> [Exercise material]
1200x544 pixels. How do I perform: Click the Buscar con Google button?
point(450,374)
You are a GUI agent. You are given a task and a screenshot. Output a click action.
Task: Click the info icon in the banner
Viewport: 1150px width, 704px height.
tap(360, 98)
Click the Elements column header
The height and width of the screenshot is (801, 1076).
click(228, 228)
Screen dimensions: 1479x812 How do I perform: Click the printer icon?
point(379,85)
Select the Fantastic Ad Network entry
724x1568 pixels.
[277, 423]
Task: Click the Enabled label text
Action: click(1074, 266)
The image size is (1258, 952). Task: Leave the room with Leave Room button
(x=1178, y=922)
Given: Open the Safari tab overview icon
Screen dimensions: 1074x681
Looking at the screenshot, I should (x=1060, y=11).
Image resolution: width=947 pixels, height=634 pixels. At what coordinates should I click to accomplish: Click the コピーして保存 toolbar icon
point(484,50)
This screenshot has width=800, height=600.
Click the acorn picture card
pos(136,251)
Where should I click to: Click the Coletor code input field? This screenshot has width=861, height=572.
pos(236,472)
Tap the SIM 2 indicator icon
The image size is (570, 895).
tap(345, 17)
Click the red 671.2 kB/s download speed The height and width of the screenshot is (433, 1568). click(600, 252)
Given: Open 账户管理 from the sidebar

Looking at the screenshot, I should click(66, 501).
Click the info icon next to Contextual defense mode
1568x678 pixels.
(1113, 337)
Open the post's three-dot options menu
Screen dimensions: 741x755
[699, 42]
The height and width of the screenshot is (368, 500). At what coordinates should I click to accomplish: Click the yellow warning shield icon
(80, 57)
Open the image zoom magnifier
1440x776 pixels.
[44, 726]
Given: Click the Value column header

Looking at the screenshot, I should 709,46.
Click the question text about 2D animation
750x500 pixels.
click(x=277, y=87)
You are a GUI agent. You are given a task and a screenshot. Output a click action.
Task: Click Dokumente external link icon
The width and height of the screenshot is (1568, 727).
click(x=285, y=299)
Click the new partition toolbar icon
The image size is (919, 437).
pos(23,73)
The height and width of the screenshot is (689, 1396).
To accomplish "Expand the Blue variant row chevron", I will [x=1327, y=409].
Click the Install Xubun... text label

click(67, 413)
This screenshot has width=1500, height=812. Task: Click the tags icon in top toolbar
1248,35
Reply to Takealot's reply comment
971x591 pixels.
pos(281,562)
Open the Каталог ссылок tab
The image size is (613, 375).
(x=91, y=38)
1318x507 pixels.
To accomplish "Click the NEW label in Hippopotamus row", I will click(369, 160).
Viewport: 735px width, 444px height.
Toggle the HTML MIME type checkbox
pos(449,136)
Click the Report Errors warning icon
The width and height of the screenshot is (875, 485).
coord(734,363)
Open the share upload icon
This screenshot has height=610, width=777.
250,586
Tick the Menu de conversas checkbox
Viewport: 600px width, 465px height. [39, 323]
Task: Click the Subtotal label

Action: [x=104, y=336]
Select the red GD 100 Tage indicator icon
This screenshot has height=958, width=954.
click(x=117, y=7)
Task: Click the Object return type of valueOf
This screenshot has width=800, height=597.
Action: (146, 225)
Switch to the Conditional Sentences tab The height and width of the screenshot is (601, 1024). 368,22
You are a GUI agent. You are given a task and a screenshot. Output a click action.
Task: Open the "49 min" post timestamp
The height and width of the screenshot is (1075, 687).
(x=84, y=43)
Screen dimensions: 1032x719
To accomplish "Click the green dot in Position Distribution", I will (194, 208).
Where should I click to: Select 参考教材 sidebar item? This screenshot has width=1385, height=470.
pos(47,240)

> [Do this]
Copy out every one of the records above word for word, with nothing changed.

> [Correct result]
1200x544 pixels. How do I perform: Click the Buscar con Google button?
point(450,374)
You are a GUI agent. You are given a task and a screenshot. Output a click action.
Task: Click the info icon in the banner
Viewport: 1150px width, 704px height.
tap(360, 98)
Click the Elements column header
The height and width of the screenshot is (801, 1076).
click(228, 228)
Screen dimensions: 1479x812 How do I perform: Click the printer icon?
point(379,85)
Select the Fantastic Ad Network entry
724x1568 pixels.
[277, 423]
Task: Click the Enabled label text
Action: click(1074, 266)
The image size is (1258, 952). Task: Leave the room with Leave Room button
(x=1178, y=922)
Given: Open the Safari tab overview icon
Screen dimensions: 1074x681
Looking at the screenshot, I should (x=1060, y=11).
Image resolution: width=947 pixels, height=634 pixels. At what coordinates should I click to accomplish: Click the コピーして保存 toolbar icon
point(484,50)
This screenshot has width=800, height=600.
Click the acorn picture card
pos(136,251)
Where should I click to: Click the Coletor code input field? This screenshot has width=861, height=572.
pos(236,472)
Tap the SIM 2 indicator icon
The image size is (570, 895).
tap(345, 17)
Click the red 671.2 kB/s download speed The height and width of the screenshot is (433, 1568). click(600, 252)
Given: Open 账户管理 from the sidebar

Looking at the screenshot, I should click(66, 501).
Click the info icon next to Contextual defense mode
1568x678 pixels.
(1113, 337)
Open the post's three-dot options menu
Screen dimensions: 741x755
[699, 42]
The height and width of the screenshot is (368, 500). At what coordinates should I click to accomplish: Click the yellow warning shield icon
(80, 57)
Open the image zoom magnifier
1440x776 pixels.
[44, 726]
Given: Click the Value column header

Looking at the screenshot, I should 709,46.
Click the question text about 2D animation
750x500 pixels.
click(x=277, y=87)
You are a GUI agent. You are given a task and a screenshot. Output a click action.
Task: Click Dokumente external link icon
The width and height of the screenshot is (1568, 727).
click(x=285, y=299)
Click the new partition toolbar icon
The image size is (919, 437).
pos(23,73)
The height and width of the screenshot is (689, 1396).
To accomplish "Expand the Blue variant row chevron", I will [x=1327, y=409].
Click the Install Xubun... text label

click(67, 413)
This screenshot has width=1500, height=812. Task: Click the tags icon in top toolbar
1248,35
Reply to Takealot's reply comment
971x591 pixels.
pos(281,562)
Open the Каталог ссылок tab
The image size is (613, 375).
(x=91, y=38)
1318x507 pixels.
To accomplish "Click the NEW label in Hippopotamus row", I will click(369, 160).
Viewport: 735px width, 444px height.
Toggle the HTML MIME type checkbox
pos(449,136)
Click the Report Errors warning icon
The width and height of the screenshot is (875, 485).
coord(734,363)
Open the share upload icon
This screenshot has height=610, width=777.
250,586
Tick the Menu de conversas checkbox
Viewport: 600px width, 465px height. [39, 323]
Task: Click the Subtotal label

Action: [x=104, y=336]
Select the red GD 100 Tage indicator icon
This screenshot has height=958, width=954.
click(x=117, y=7)
Task: Click the Object return type of valueOf
This screenshot has width=800, height=597.
Action: (146, 225)
Switch to the Conditional Sentences tab The height and width of the screenshot is (601, 1024). 368,22
You are a GUI agent. You are given a task and a screenshot. Output a click action.
Task: Open the "49 min" post timestamp
The height and width of the screenshot is (1075, 687).
(x=84, y=43)
Screen dimensions: 1032x719
To accomplish "Click the green dot in Position Distribution", I will (194, 208).
Where should I click to: Select 参考教材 sidebar item? This screenshot has width=1385, height=470.
pos(47,240)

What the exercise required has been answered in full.